[Word and element location data]
============

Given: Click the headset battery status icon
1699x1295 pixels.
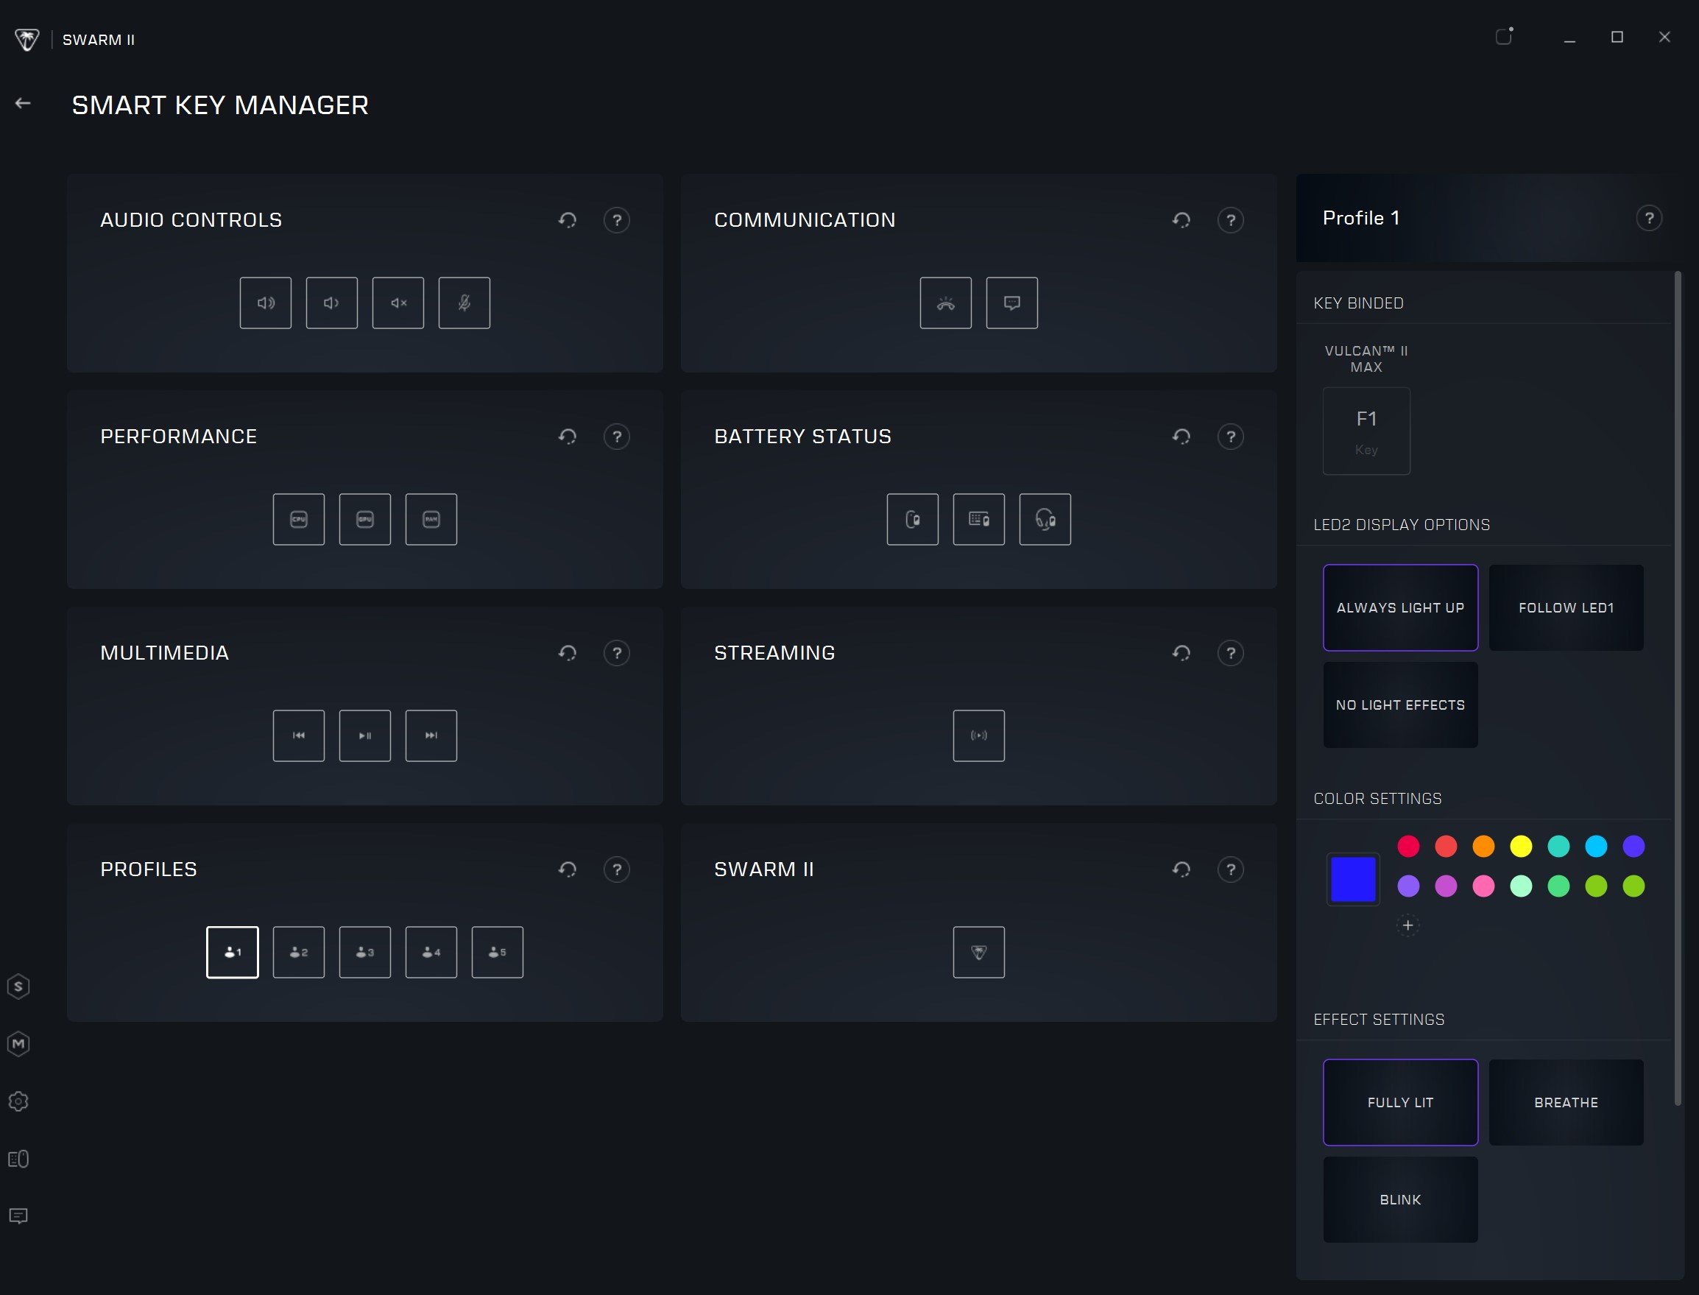Looking at the screenshot, I should pyautogui.click(x=1045, y=520).
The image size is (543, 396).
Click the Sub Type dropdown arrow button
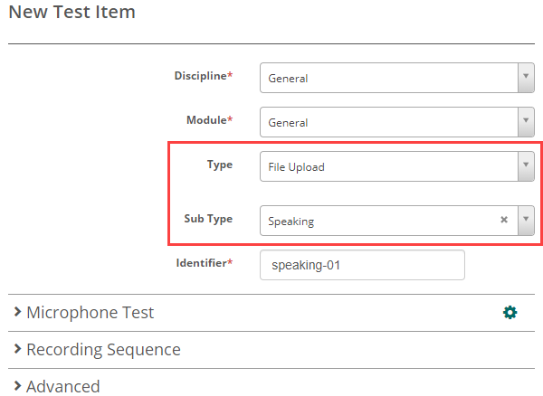525,220
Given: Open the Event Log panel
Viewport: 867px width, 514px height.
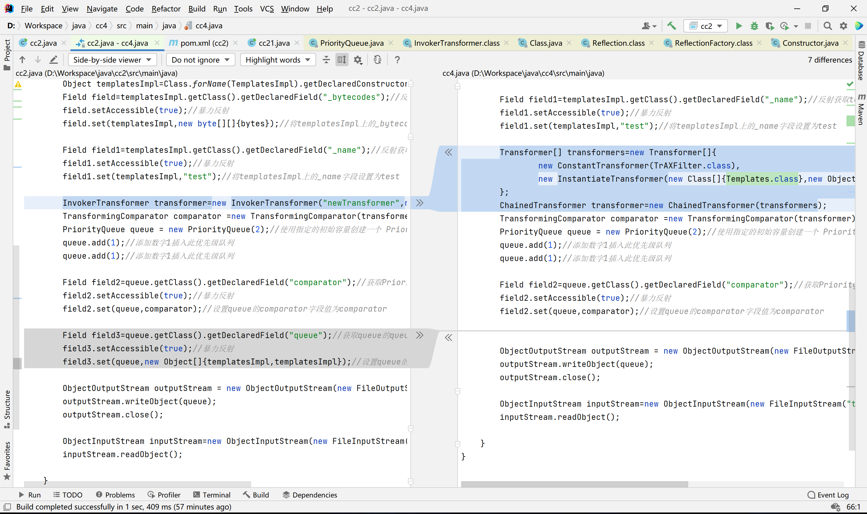Looking at the screenshot, I should point(828,495).
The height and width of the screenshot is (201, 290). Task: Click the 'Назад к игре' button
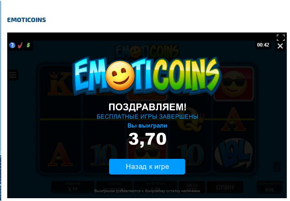pos(147,166)
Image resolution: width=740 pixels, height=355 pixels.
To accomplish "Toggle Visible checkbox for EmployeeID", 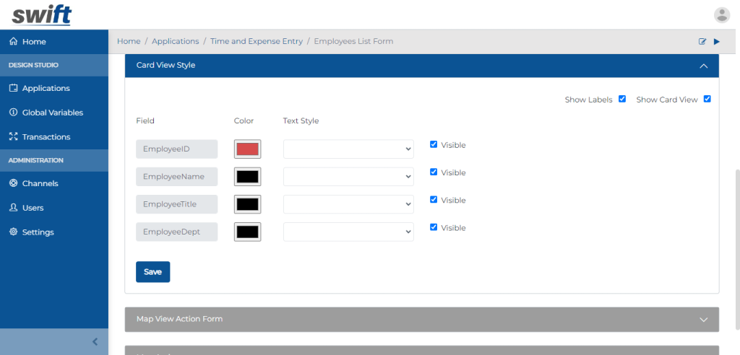I will [434, 144].
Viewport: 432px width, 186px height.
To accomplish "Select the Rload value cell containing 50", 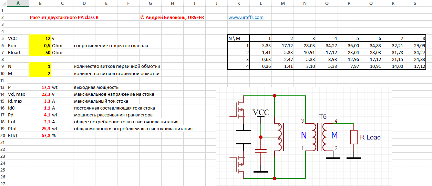I will (40, 52).
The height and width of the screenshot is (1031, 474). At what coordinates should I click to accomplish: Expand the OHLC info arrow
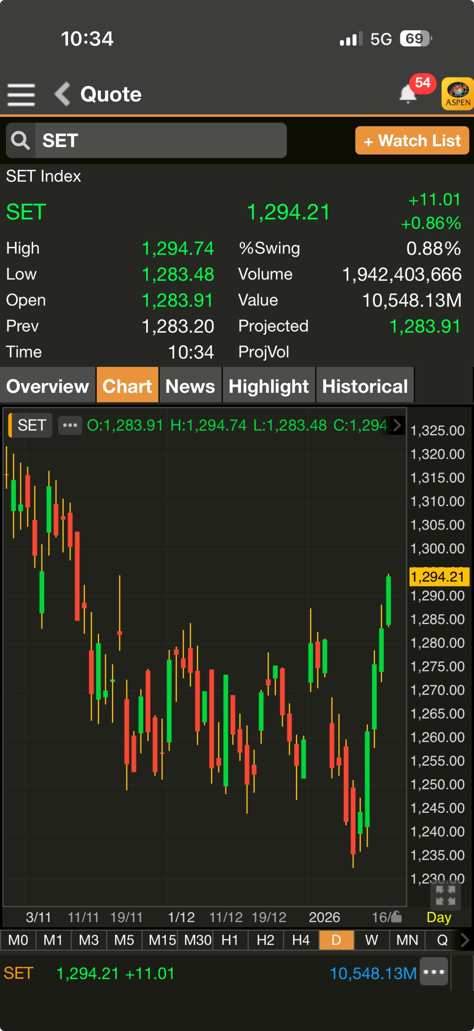pos(397,425)
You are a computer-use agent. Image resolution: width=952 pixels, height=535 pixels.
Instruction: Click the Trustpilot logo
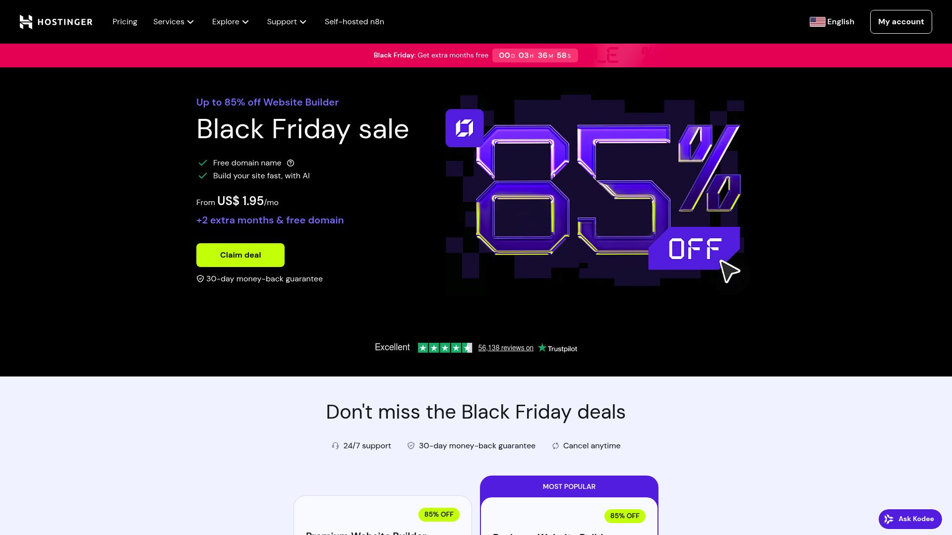coord(557,348)
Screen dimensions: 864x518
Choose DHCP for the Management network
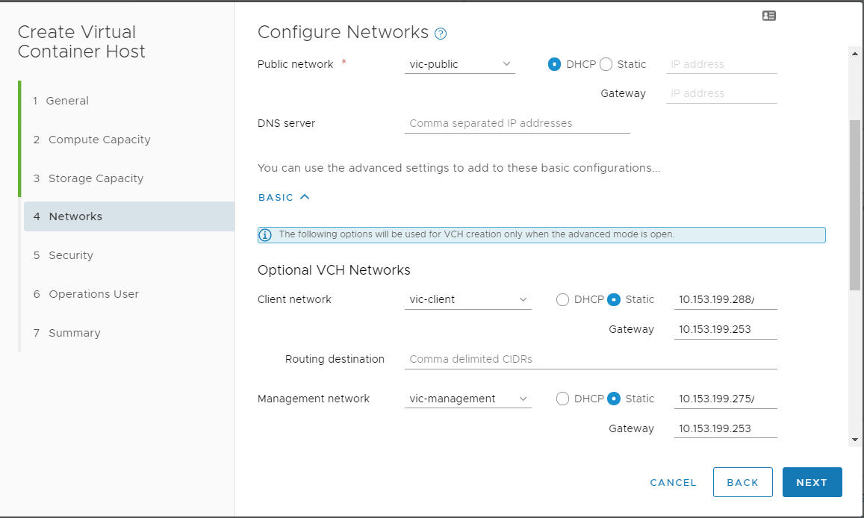[x=562, y=399]
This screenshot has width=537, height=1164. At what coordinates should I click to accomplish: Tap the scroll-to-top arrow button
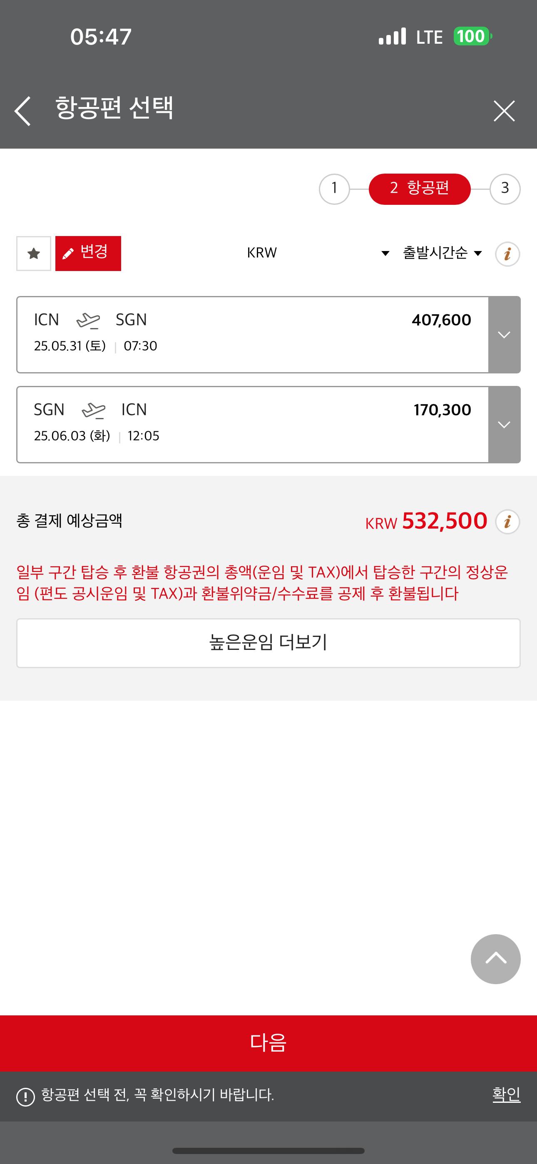[x=495, y=958]
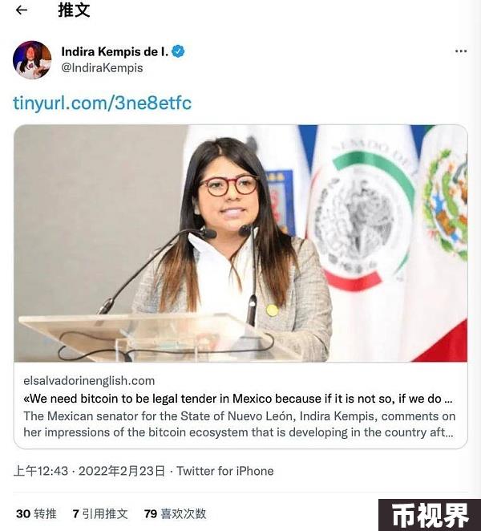This screenshot has height=531, width=481.
Task: View the 30 retweets list
Action: (x=36, y=513)
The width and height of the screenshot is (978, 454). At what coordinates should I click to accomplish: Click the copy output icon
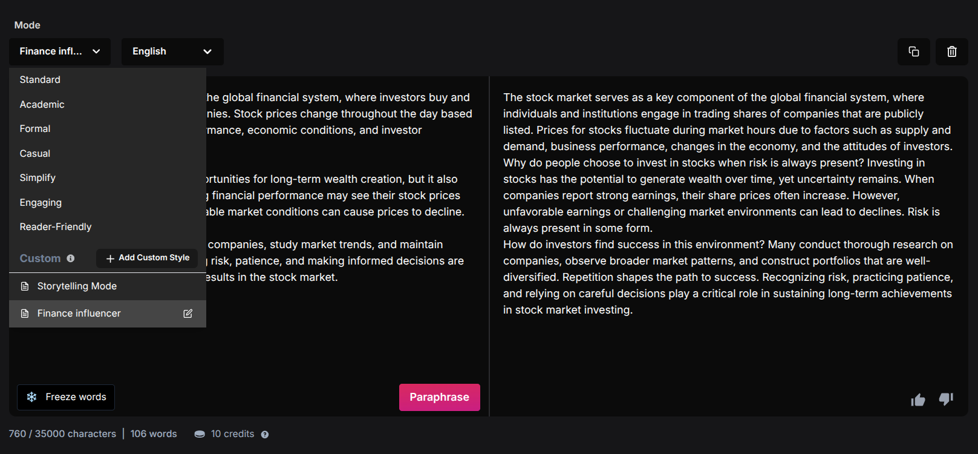[913, 51]
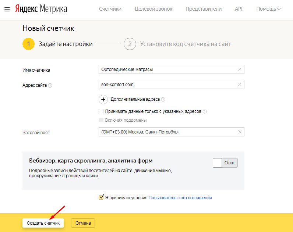Uncheck the user agreement checkbox
Screen dimensions: 293x232
101,197
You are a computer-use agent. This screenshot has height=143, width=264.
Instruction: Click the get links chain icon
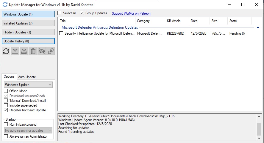(x=51, y=51)
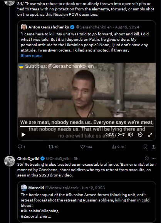Open #Zaporizhzhia hashtag link
161x223 pixels.
tap(34, 216)
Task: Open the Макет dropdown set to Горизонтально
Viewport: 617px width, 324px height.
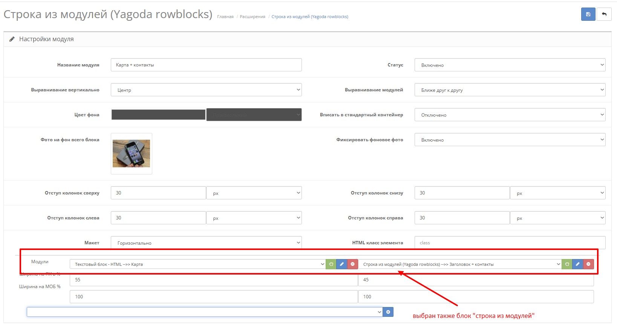Action: click(x=206, y=243)
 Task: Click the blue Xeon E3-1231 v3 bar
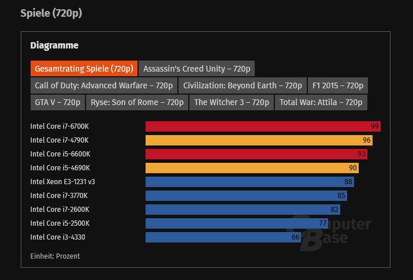pyautogui.click(x=250, y=182)
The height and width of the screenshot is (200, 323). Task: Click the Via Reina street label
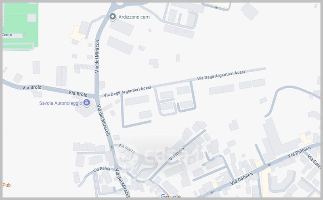coord(102,169)
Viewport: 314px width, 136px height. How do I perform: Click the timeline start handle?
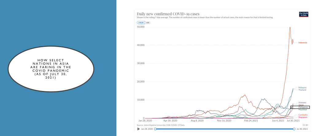155,129

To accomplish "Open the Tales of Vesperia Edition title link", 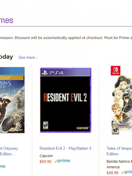I will point(119,151).
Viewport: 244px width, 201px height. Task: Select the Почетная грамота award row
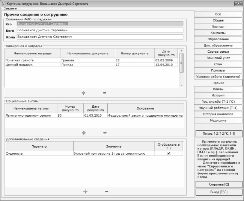pos(32,60)
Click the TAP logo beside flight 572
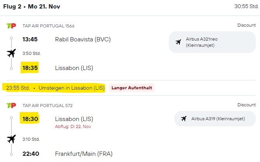Viewport: 260px width, 162px height. click(x=11, y=106)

============

Convert the listing from the line with "You are a computer-use agent. This" to the line with "coord(102,169)" into a JSON list of strings, one string per line, with blank lines and pictures omitted.

[
  "You are a computer-use agent. This screenshot has height=143, width=264.",
  "Instruction: Click the get links chain icon",
  "(x=51, y=51)",
  "Open #Zaporizhzhia hashtag link",
  "161x223 pixels.",
  "tap(34, 216)",
  "Task: Open the Макет dropdown set to Горизонтально",
  "Viewport: 617px width, 324px height.",
  "Action: click(x=206, y=243)",
  " Task: Click the blue Xeon E3-1231 v3 bar",
  "pyautogui.click(x=250, y=182)",
  "The height and width of the screenshot is (200, 323). Task: Click the Via Reina street label",
  "coord(102,169)"
]